● Exercise tasks
(1) In the IncludeOS discussion thread below, list every component that the last comment says is part of the 110KB total image of Hansen's Solo.
(2) Using the IncludeOS discussion thread below, mark each statement yes or no and quote the words that decide it:
(a) A minimal bootable image optimized for size is 693K.
(b) Hansen's Solo had a 4KB trusted kernel.
(c) Hansen's Solo was written in C++.
(3) According to the IncludeOS discussion thread below, what was the total image size of Hansen's Solo?

Hacker News new | ask | show | jobs
IncludeOS: C++ unikernel now free and open source (github.com)
136 points by AlfredBratterud 3856 days ago
4 comments

> A minimal bootable image, including bootloader, operating system components and a complete C++ standard library is currently 693K when optimized for size.

WOW. That's just nuts! I mean I know linux can be slim, but thats less than a meg!

Really very exciting stuff. I don't know if I should play JC3 or tinker with this.

Should look at systems of the past for inspiration on that. Remember that old systems couldn't waste MB on stuff. So, they got clever. Hansen's Solo had 4KB trusted kernel with whole OS being 21Kloc of readable Pascal with total image size of 110KB. That includes kernel, filesystem, I/O, editor, and two compilers. Result was type-safe, mostly memory-safe, and concurrency-safe (deadlock & race condition free specifically). People could copy and update old approaches like that for OS side of things then they don't even need a unikernel. ;)

● Recorded information
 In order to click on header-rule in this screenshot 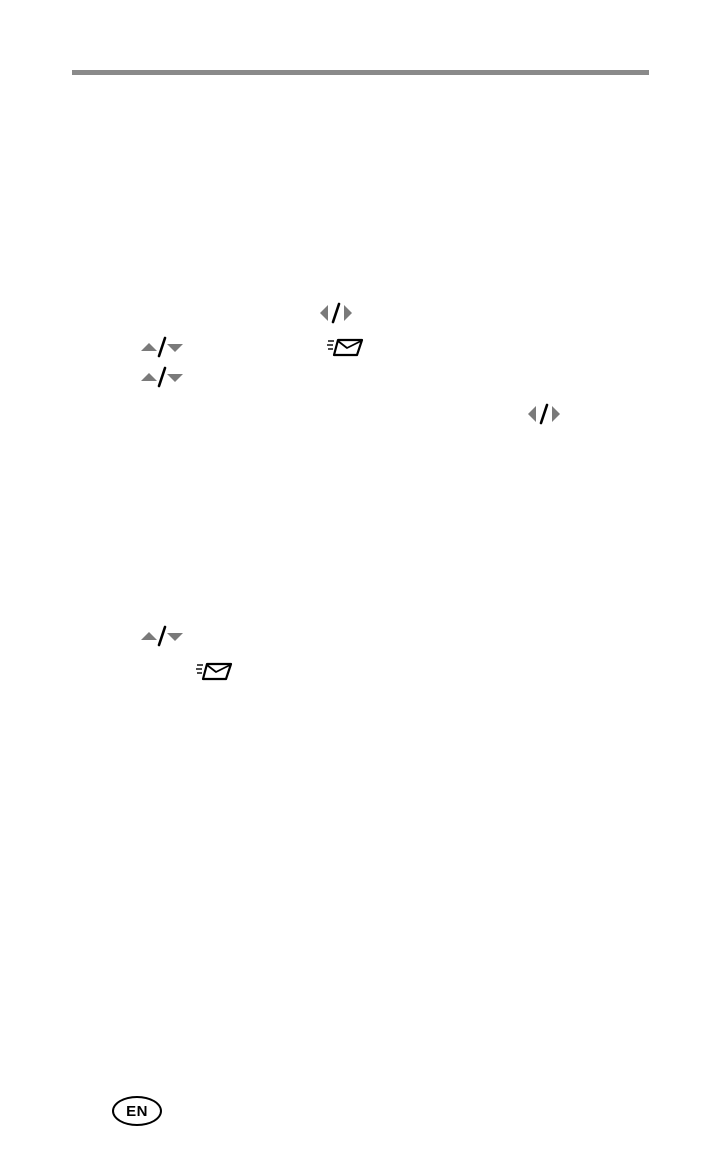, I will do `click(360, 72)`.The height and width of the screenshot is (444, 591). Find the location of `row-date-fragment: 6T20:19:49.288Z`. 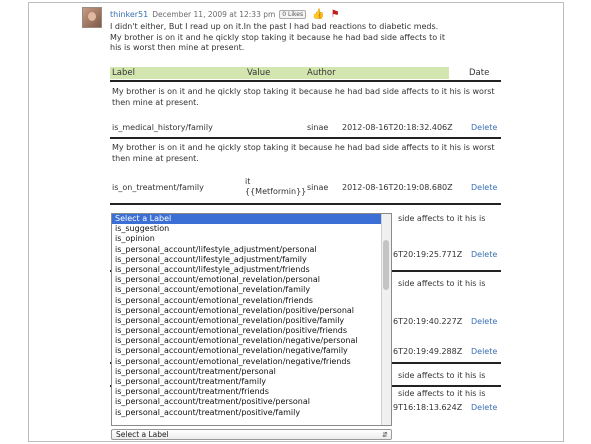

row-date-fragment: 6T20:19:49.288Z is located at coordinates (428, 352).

==

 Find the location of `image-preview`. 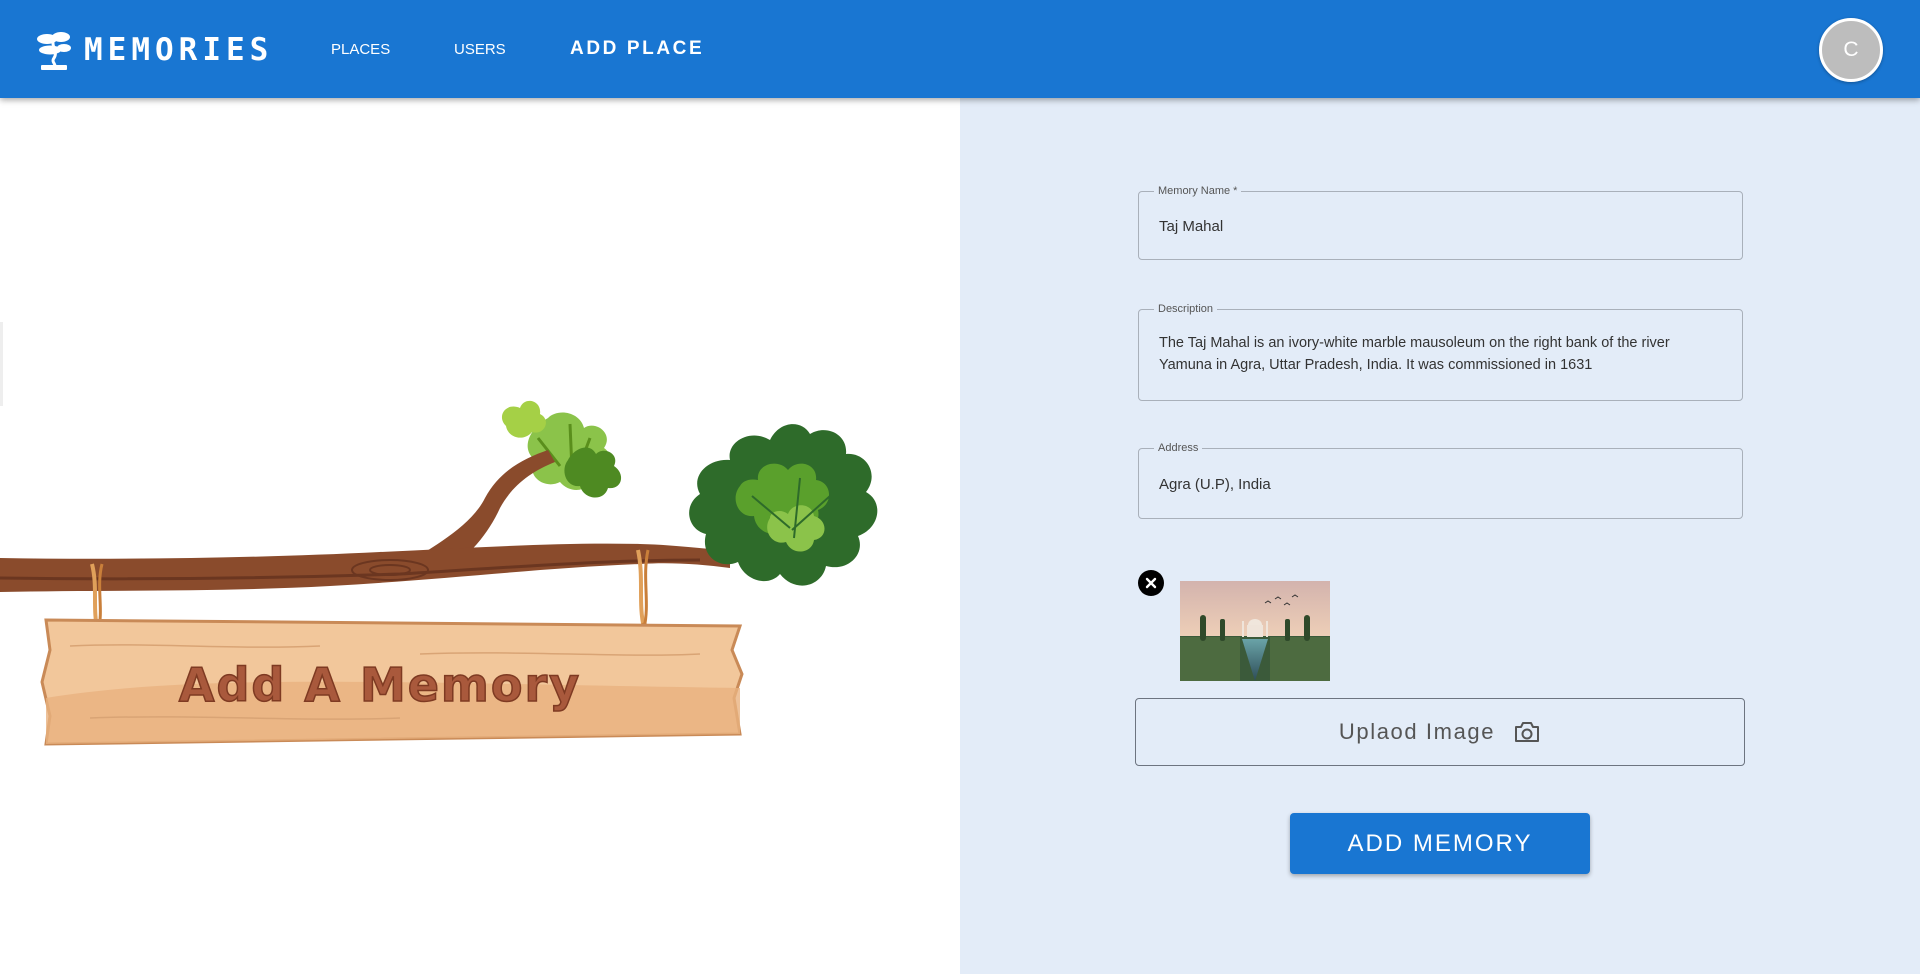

● Task solutions
(1)
- kernel
- filesystem
- I/O
- editor
- two compilers

(2)
(a) Yes: "is currently 693K when optimized for size"
(b) Yes: "Hansen's Solo had 4KB trusted kernel"
(c) No: "whole OS being 21Kloc of readable Pascal"

(3) 110KB